The rest of the men scrambled out. Bren stayed down as Banichi and Jago followed. It was very quiet outside, and then came the distinctive sound of the fuel cap going off the bus and the hose going in.

There was such a thing as trust, that of his bodyguard toward him, a contract of obligations. He obediently stayed flat the while the refueling went on, not satisfying his curiosity, not even lifting his head from the seat. Banichi and Jago didn’t need his help on this mundane task, not in the least.

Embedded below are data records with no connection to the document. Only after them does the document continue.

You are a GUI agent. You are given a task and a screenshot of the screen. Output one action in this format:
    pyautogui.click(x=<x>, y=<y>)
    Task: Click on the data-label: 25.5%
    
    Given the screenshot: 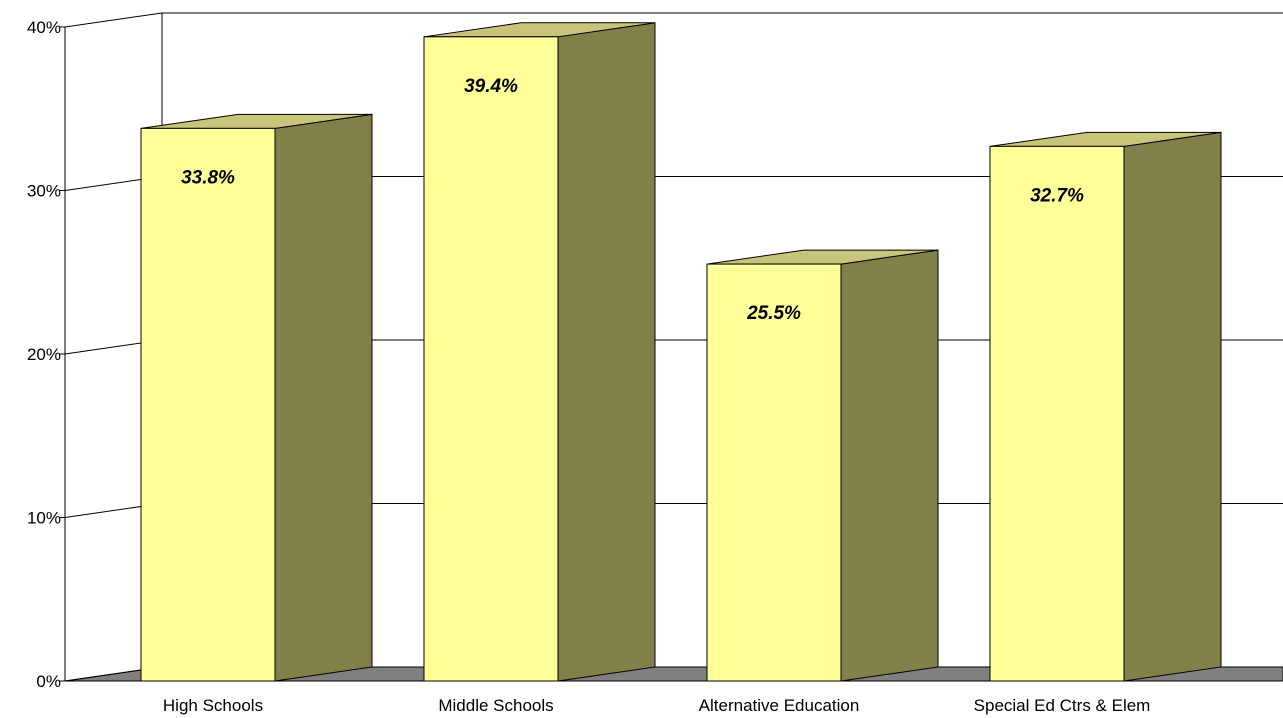 What is the action you would take?
    pyautogui.click(x=774, y=314)
    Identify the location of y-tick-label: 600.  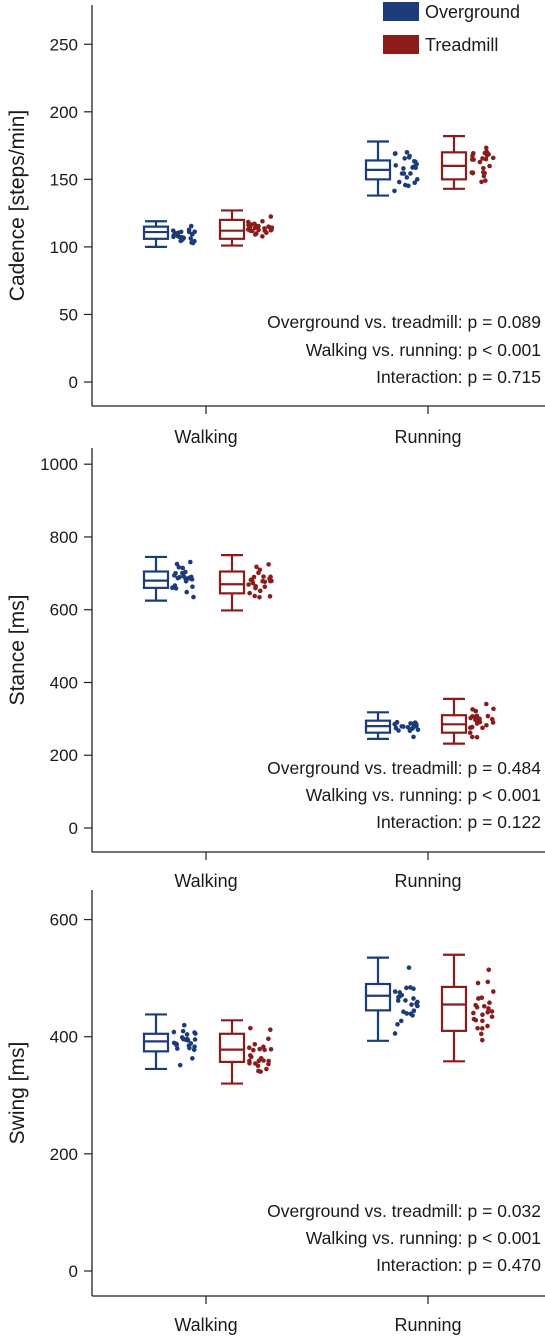
(64, 610).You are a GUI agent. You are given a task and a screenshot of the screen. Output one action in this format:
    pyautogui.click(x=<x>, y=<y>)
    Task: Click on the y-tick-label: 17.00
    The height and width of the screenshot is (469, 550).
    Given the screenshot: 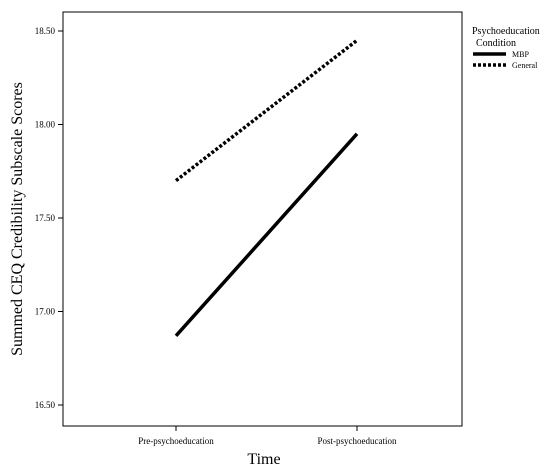 What is the action you would take?
    pyautogui.click(x=46, y=312)
    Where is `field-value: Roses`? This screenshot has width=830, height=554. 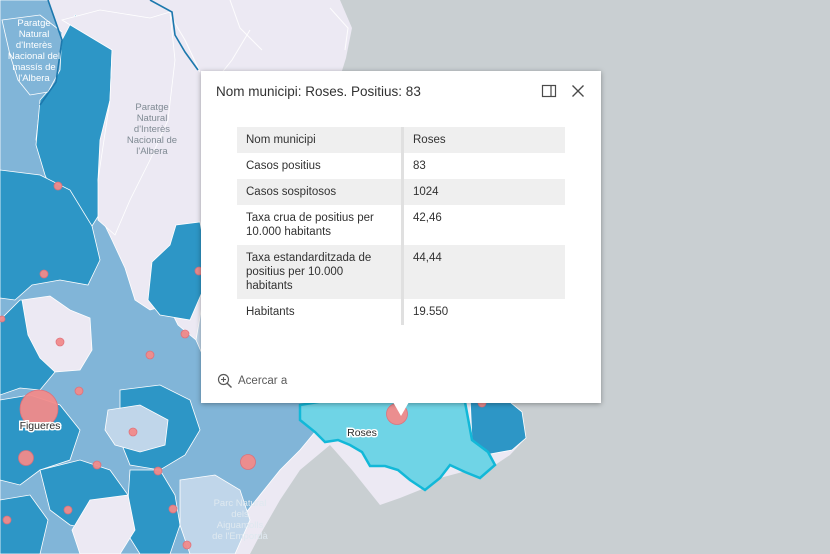 field-value: Roses is located at coordinates (484, 140).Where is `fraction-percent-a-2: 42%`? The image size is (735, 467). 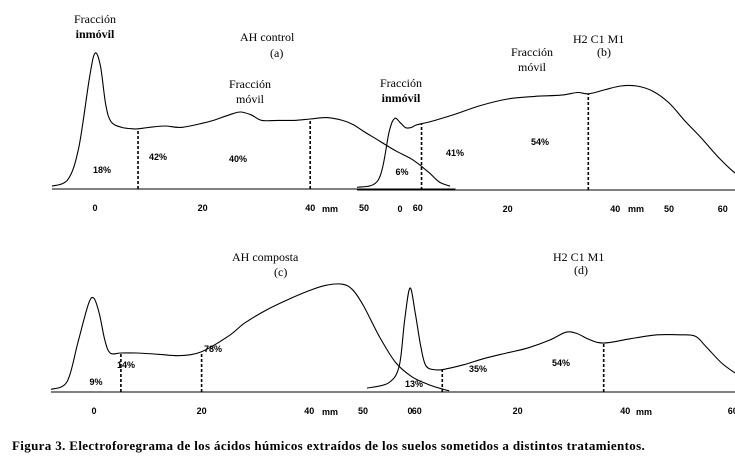
fraction-percent-a-2: 42% is located at coordinates (158, 157).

He heard voices, quiet ones, against the side of the bus. One mentioned something about the attendant being in the cellar.

That was informative.

The cap went back on. Everyone boarded again, Banichi and Jago among the first in, and wanted their seats, which he supposed gave him leave to sit up.

Jago set a hand on his shoulder as she eased in.

“Cenedi has called Malguri on the depot phone, Bren-ji. They are aware. They will get word to the aiji.”

“Good,” he said. Well that Tabini at least be warned what was happening. He had the most amazing disposition to shiver. “Are we all right?”

“A plane has landed in the north,” Banichi said. “At Cie.”

“From?” he asked.

“No one is sure of its origin,” Jago said. “It may be scheduled freight. It may not. It is worrisome. Planes are entering Eastern airspace again. Malguri Airport itself is back in operation. Guild may have come in. We did not inquire.”

They wouldn’t. They wouldn’t raise the question for fear of blowing cover. Malguri had seen fit to tell them that was going on, but there was no telling what else was.

Which meant they could be neck-deep in a shooting war by morning. It didn’t help the chills, as the bus started up and began to accelerate away from the fueling station.

“Did we kill anyone back there?” he asked. He didn’t know why he asked. He didn’t want to know, except that he wanted some sense of how far the dowager was holding off the people of Catien, whose lady was locked in Drien’s upstairs. He hoped there was still a modicum of civilization in this district, that there was still some sense of restraint governing the lords “No,” Jago said. “They were very wise, and respected the sight of the lady of Catien’s ring.”

So they had that—by force or by gift: Agilisi’s seal on their use of her goods.

“They are locked in the storeroom,” Banichi added, as the bus reached its traveling gear, “where there is no telephone, nor radio.